Festival celebrates giant pumpkins
MOUNT VERNON — Jeff Uhlmeyer stood next to his massive pumpkin Saturday at the Skagit Valley Giant Pumpkin Festival, explaining the background of the estimated 1,200-pound specimen.
These are all Atlantic Giants, the Tumwater grower said while gesturing to the row of bulbous pumpkins at Christianson’s Nursery and Greenhouse.
Today, nearly every prize-winning pumpkin is a descendant of Howard Dill’s Atlantic Giant, a pumpkin Dill spent 30 years cultivating in Nova Scotia.
Dill’s 493.5-pound pumpkin scored him a world record in 1981, and nearly 40 years later competitive growers have continued his legacy, selectively cross-breeding the seeds into bigger and bigger beasts.
The world record is now held by Mathias Willemijns of Belgium, who grew a 2,624-pound pumpkin in a greenhouse in 2016, and the record for biggest pumpkin grown outside a greenhouse is held by Joel Holland of Sumner at 2,363 pounds.

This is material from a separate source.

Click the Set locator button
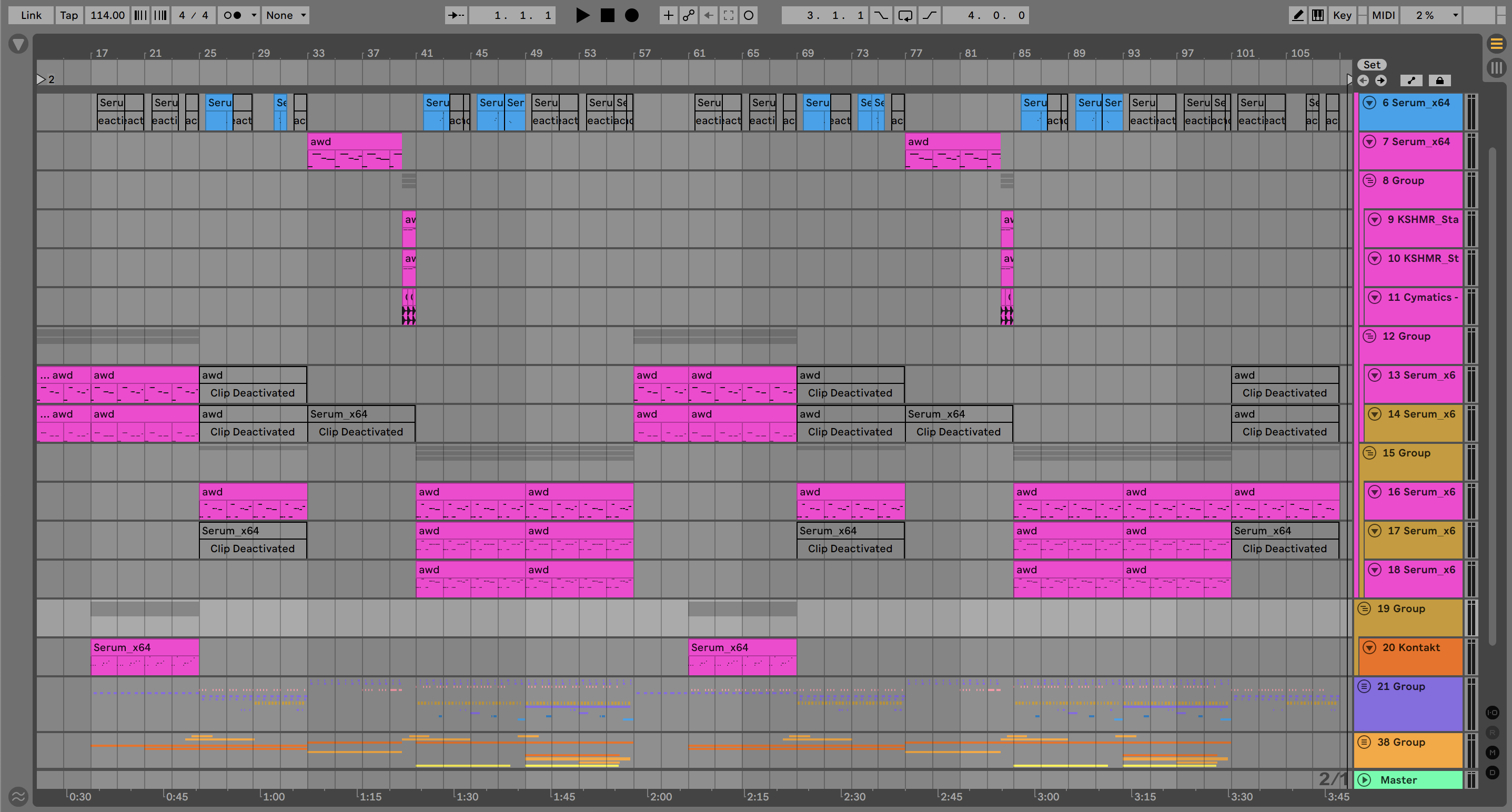The image size is (1512, 812). click(x=1371, y=65)
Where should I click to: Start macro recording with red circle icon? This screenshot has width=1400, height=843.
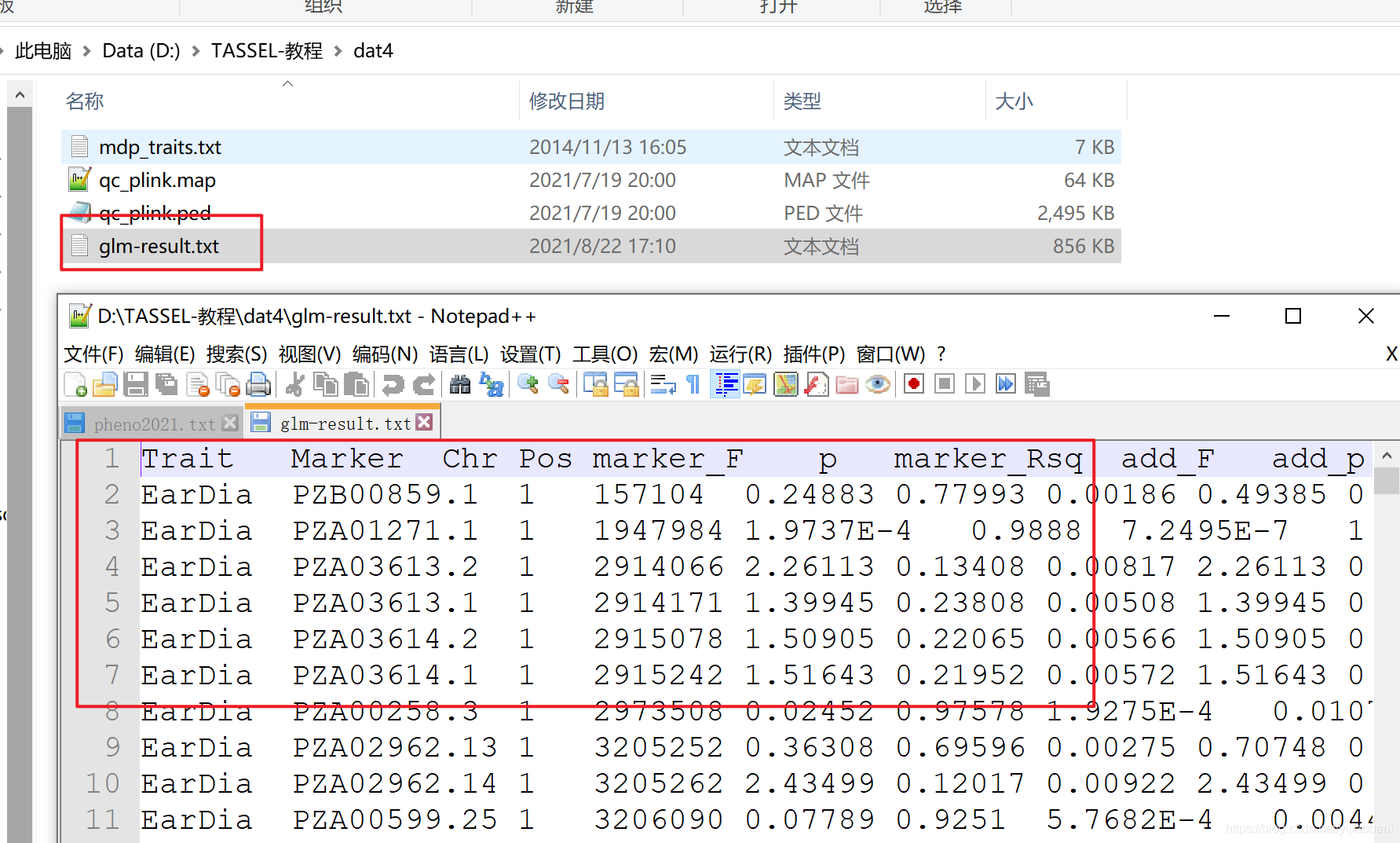coord(912,384)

While this year’s festival didn’t see the likes of any pumpkins cracking the one-ton mark, that didn’t stop kids and parents alike from marveling at the competition.
Dozens crowded around the giants, trying to get the perfect picture, though 2-year-old Charlotte Wagner didn’t seem so sure about being close to pumpkins that big.

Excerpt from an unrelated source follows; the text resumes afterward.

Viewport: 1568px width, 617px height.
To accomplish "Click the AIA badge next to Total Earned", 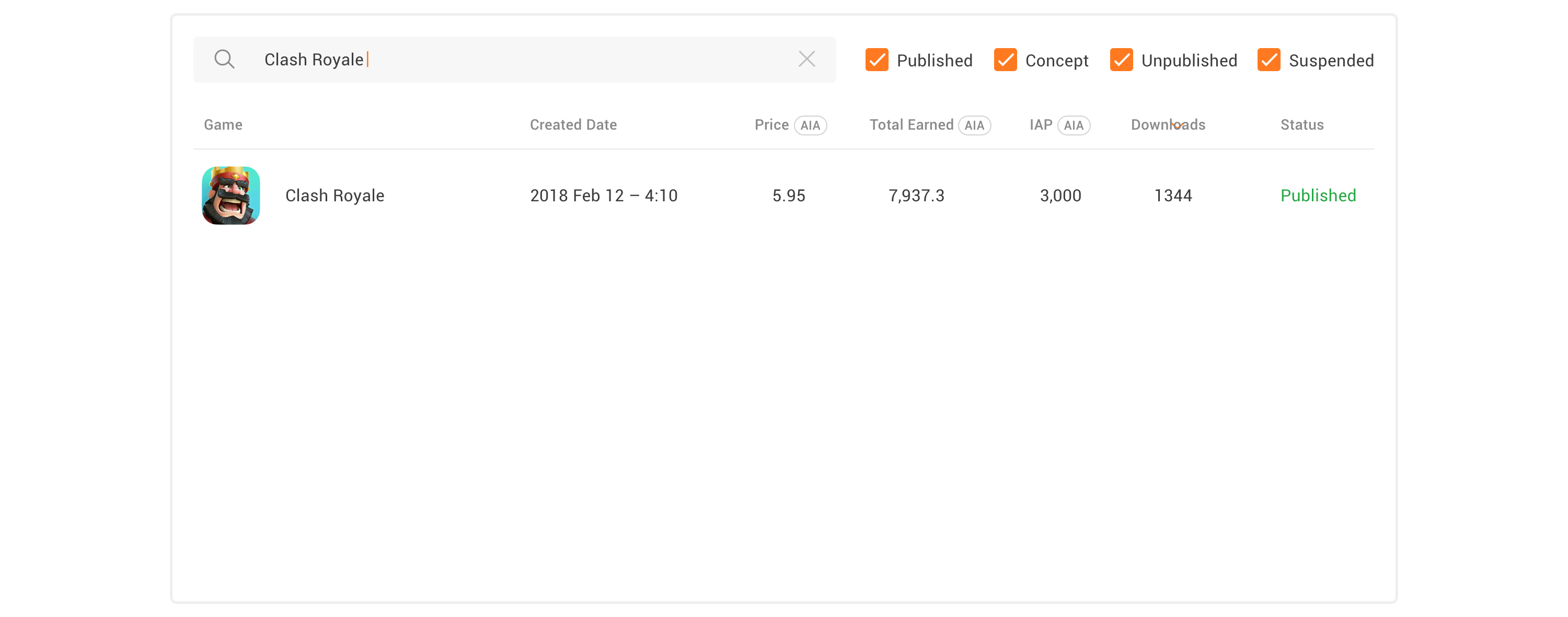I will (974, 125).
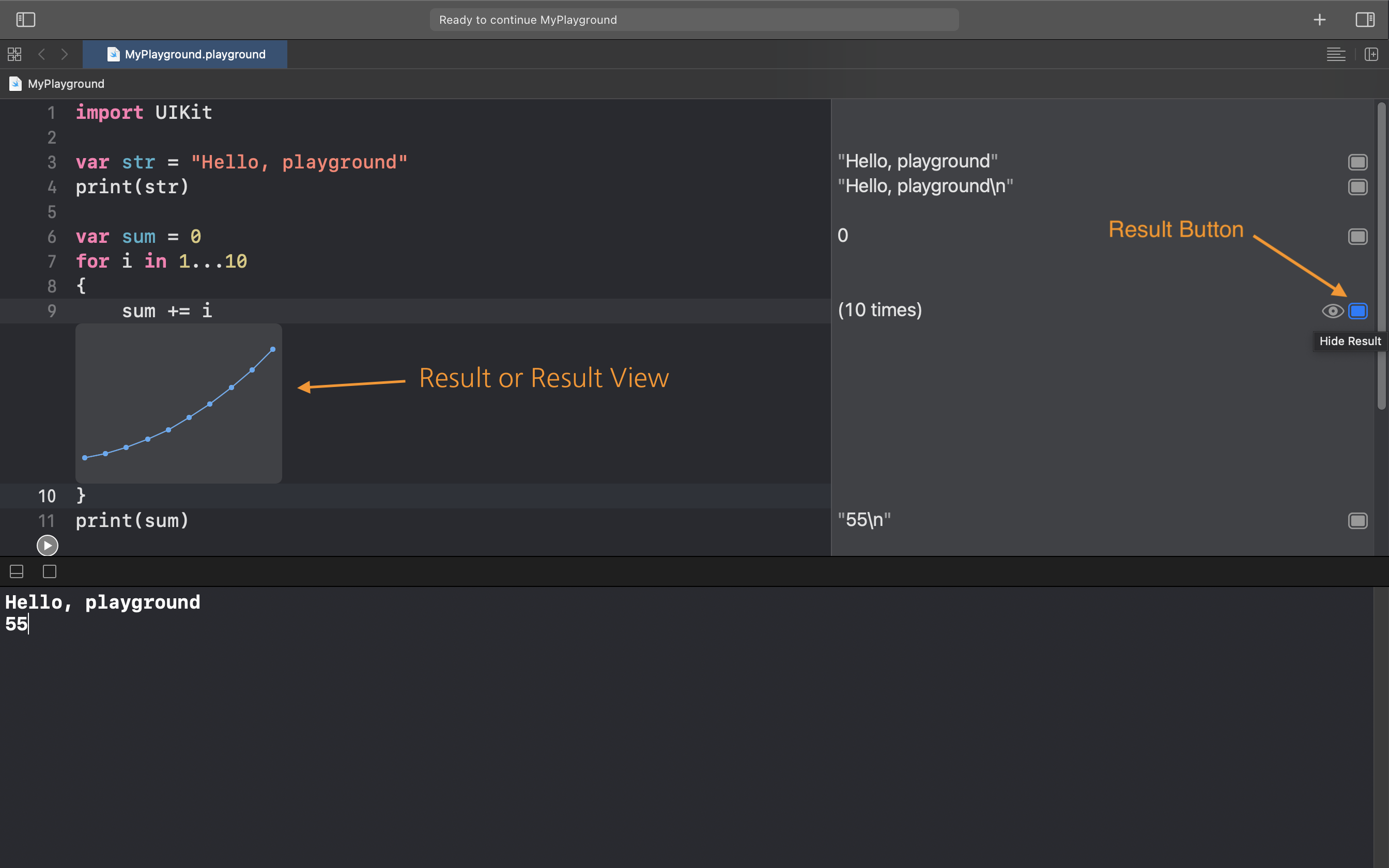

“I think she’s a little scared of them,” Bill Wagner said, scooping his daughter into his arms.
Bill, his wife Anne and Charlotte came from Oak Harbor to attend the festival for the first time.
“This isn’t something you see every day,” Anne Wagner said.

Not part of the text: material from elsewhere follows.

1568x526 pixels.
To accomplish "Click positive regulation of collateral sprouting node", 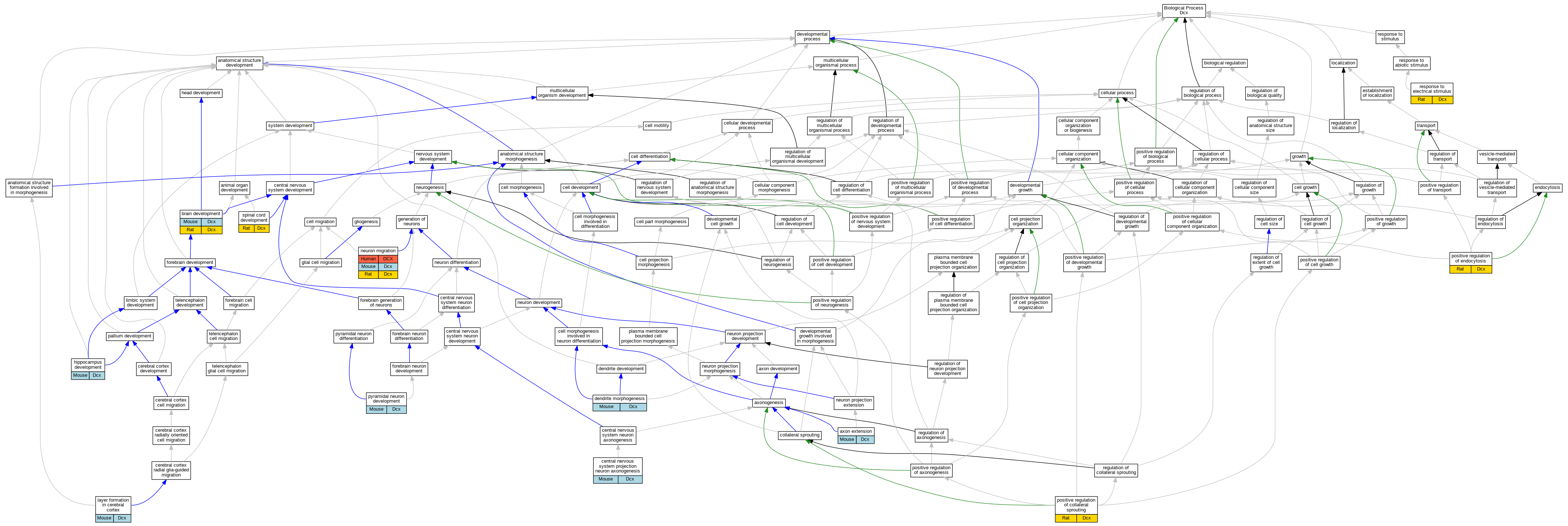I will pos(1076,505).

As the Wagners continued on their way, another first-time festival-goer, Remy Keener, picked up a big slippery toad that had jumped out of her hands.
The 4-year-old stood beside three other toad racers inside a greenhouse full of games, excitedly coaxing her toad back into its lane.
“My favorite part is holding the toad,” Keener said with a grin.
Outside, Great Pumpkin Commonwealth historian Jack La Rue chatted with the festival’s 2017 winner, Jim Sherwood, as the scent of cinnamon roasted nuts from Absolutely Nuts and scones from The Scone Lady Bakery in La Conner wafted through the air.
Both La Rue and Sherwood are avid growers who have held leadership roles with the commonwealth, a world-wide organization that brings giant pumpkin hobbyists together and establishes the rules of competitive growing.
As they talked, a forklift made its way down the line, as it prepared to hoist a last-minute pumpkin out of a truck bed.